Abstract

This article challenges the empirical usefulness of historical and anthropological approaches (Walter Burkert, René Girard, et al.) when considering sacrifice as a socially acceptable projection of aggression inherent in all human beings. Ideas formulated by Burkert and Girard were later criticised by a number of anthropologists and students of religion. At the same time, however, historical and ethnographic data sometimes reveal particular connections between sacred objects and agents, on the one hand, and images of violence, killing, and the transgression of social norms, on the other. The paper deals with a number of cases from modern Russian agrarian culture revealing certain rules and norms of moral economies that connect concepts of the sacred, violence, and sacrifice in particular ritual and narrative contexts.

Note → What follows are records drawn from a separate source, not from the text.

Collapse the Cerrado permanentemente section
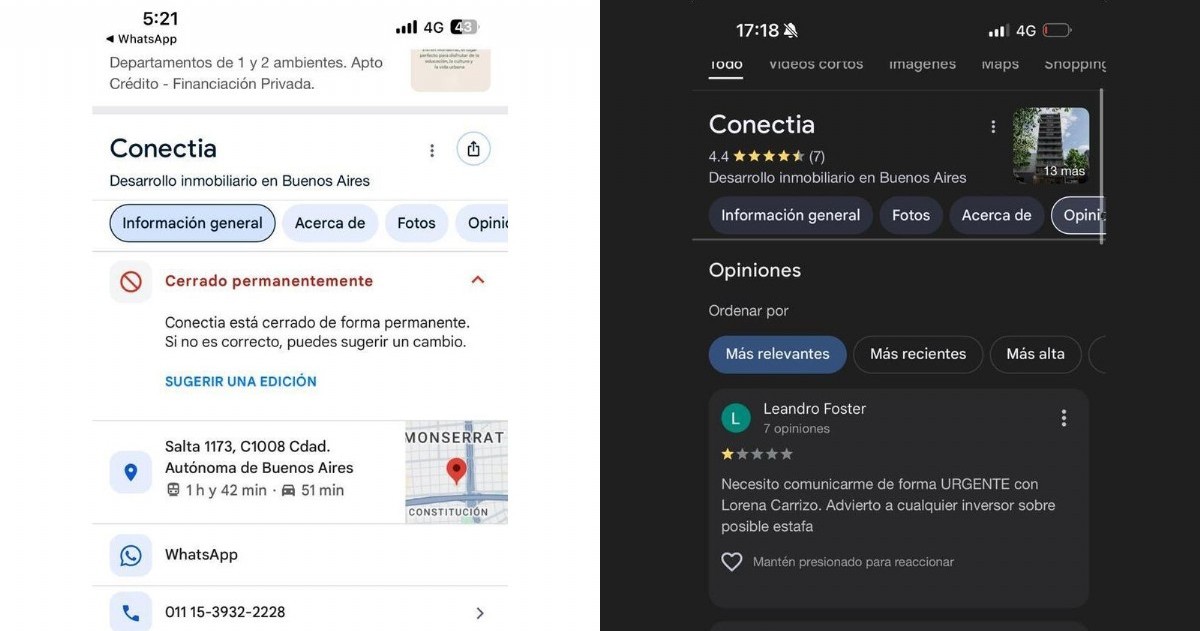 (478, 280)
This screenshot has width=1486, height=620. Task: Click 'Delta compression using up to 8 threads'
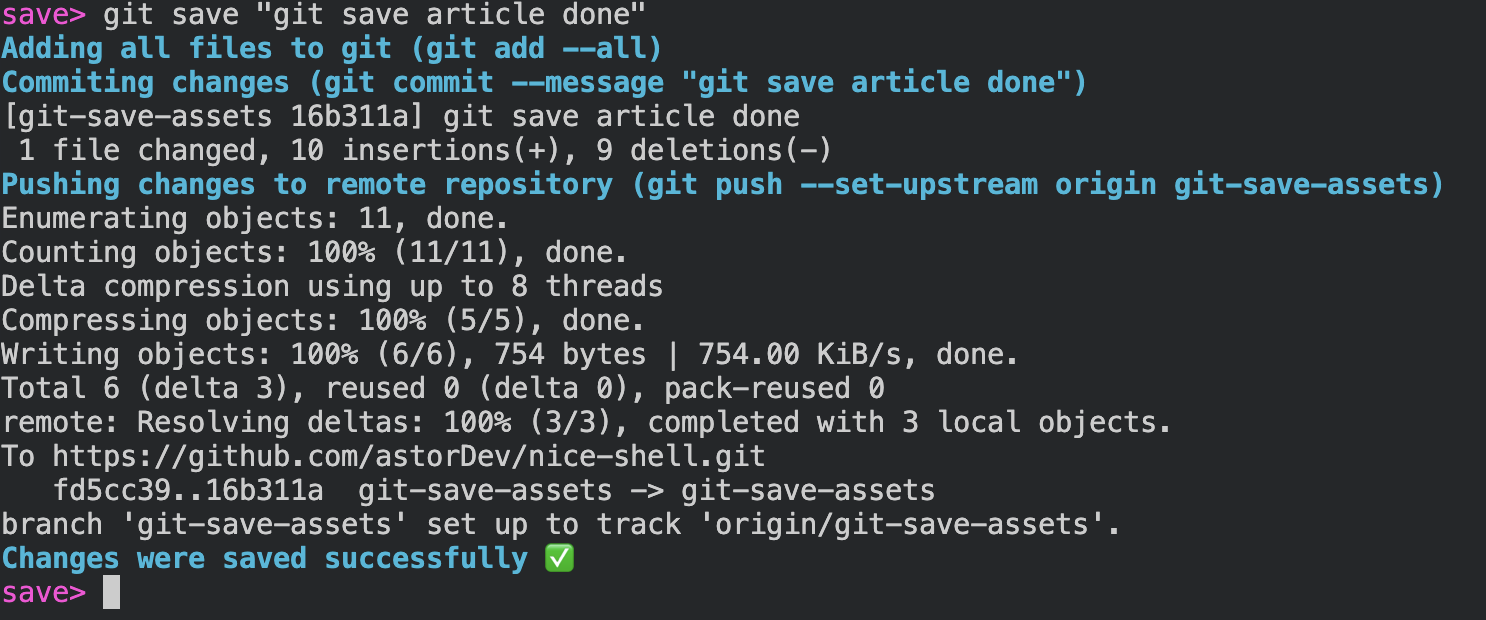pos(332,287)
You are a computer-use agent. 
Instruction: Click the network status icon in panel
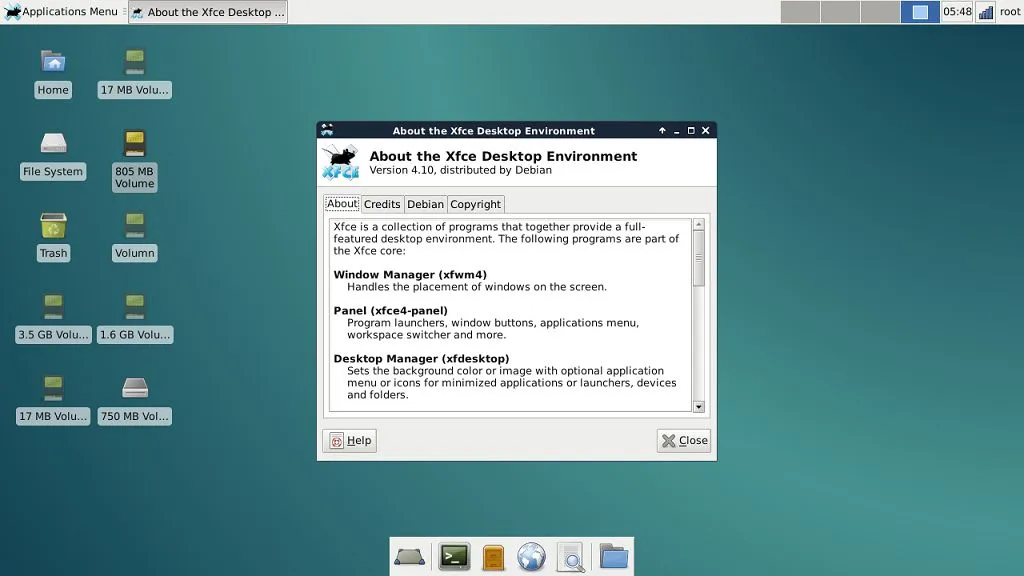[x=985, y=12]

Legends about substitute sacrifices and the origin of local sacred places, as well as the religious cults of laymen (usually children) who died accidentally before their time, are contextualised in local cosmologies that provided modes for the mutual socialisation of human beings and non- or superhuman agents. Here, the theme of sacrifice is related to resource exchange providing stable, predictable, and reciprocal relations with various otherworldly beings. In this context, the Judeo-Christian ‘sacrifice narratives’ that originated in ancient Mediterranean ritual cultures could only in part be adapted to local religious practices, social structures, and norms.